Resources and Support
Human DNA is condensed and packaged into structures called chromosomes; along each chromosome are smaller segments called genes that give our body instructions for making different proteins essential for everyday life. Normally, every cell in our body contains 23 pairs of each chromosome - one of each pair of maternal origin, the other of paternal origin. 22 of these chromosomes pairs are shared between men and women, but the fundamental difference between men and women lies in the 23rd pair of chromosomes, termed the sex chromosomes. Male sex is defined by the presence of one X and one Y chromosome, while females have two X chromosomes. Men affected with Klinefelter syndrome have a an extra copy of the X chromosome, and all of the genes encompassed within it, which is responsible for their clinical features.

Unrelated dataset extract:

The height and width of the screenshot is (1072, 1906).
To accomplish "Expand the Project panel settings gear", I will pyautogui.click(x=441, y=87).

The presence of the extra X chromosome occurs by chance through a process called non-disjunction. During maturation and development, sperm and egg cells (gametes) undergo a series of divisions (meiosis) that ends with each gamete having only one copy of each chromosome (23 total chromosomes). Thus, upon the union of one egg and one sperm, the resulting embryo will have 2 copies of each chromosome - a complete set. However, random errors during these divisions (non-disjunction) can cause unequal distribution of chromosomes to sperm and egg cells. Klinefelter syndrome is caused by an extra sex chromosome in a parent's egg or sperm (XX or XY) which then gains another sex chromosome (Y or X, respectively) during fertilization, resulting in an embryo that is XXY.

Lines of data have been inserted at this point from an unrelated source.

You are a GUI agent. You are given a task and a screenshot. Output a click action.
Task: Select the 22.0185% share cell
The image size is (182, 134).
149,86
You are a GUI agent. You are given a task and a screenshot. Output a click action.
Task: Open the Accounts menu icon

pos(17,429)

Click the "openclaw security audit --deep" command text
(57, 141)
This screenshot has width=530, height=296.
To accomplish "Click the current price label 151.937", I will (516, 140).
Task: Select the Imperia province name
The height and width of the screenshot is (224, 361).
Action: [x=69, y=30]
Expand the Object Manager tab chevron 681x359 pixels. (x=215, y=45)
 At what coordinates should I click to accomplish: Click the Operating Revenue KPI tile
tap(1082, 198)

Non-disjunction is a sporadic, random event that causes Klinefelter syndrome and is therefore not inherited; if you have one child with Klinefelter syndrome, your risk for having another child with the condition is not increased above the baseline population risk. Men with Klinefelter syndrome who wish to father children through assisted reproductive technology are not at increased risk of producing sperm with extra copies of the sex chromosomes.
Infertility and Assisted Reproductive Technology
Achieving a pregnancy was previously not thought possible in many men with Klinefelter syndrome, as these men do not have sperm in their semen (azoospermia). However, through assisted reproductive technology, doctors can find sperm by means of microsurgical testicular sperm extraction (TESE). This involves taking a microscopic testicular biopsy near the site of sperm production; if a man's sperm can be extracted from this biopsy, the sperm can be used to fertilize his partner's eggs in a procedure called in vitro fertilization with intracytoplasmic sperm injection (IVF with ICSI). Because the sperm have not yet fully matured, they do not move efficiently and are incapable of fertilizing an egg on their own. ICSI therefore allows for the direct injection of a sperm into an egg extracted from the mother, which can then grow, mature and ultimately be implanted into the mother.

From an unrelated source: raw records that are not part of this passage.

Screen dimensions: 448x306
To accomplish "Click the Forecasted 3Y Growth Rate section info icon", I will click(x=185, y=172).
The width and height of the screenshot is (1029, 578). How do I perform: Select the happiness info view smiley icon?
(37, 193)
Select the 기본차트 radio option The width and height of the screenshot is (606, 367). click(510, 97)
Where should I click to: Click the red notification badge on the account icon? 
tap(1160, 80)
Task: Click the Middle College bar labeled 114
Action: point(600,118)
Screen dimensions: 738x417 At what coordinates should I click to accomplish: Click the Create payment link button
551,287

- Genetics Home Reference, 2013 https://ghr.nlm.nih.gov/condition/klinefelter-syndrome#statistics
- Visootsak J, Aylstock M, Graham JM Jr. Klinefelter syndrome and its variants: an update and review for the primary pediatrician. Clin Pediatr (Phila). 2001 Dec;40(12):639-51. Review.
- Frühmesser A, Kotzot D. Chromosomal variants in klinefelter syndrome. Sex Dev. 2011;5(3):109-23. doi: 10.1159/000327324. Epub 2011 Apr 29. Review.
- Tartaglia N, Ayari N, Howell S, D'Epagnier C, Zeitler P. 48,XXYY, 48,XXXY and 49,XXXXY syndromes: not just variants of Klinefelter syndrome. Acta Paediatr. 2011 Jun;100(6):851-60. doi: 10.1111/j.1651-2227.2011.02235.x. Epub 2011 Apr 8. Review.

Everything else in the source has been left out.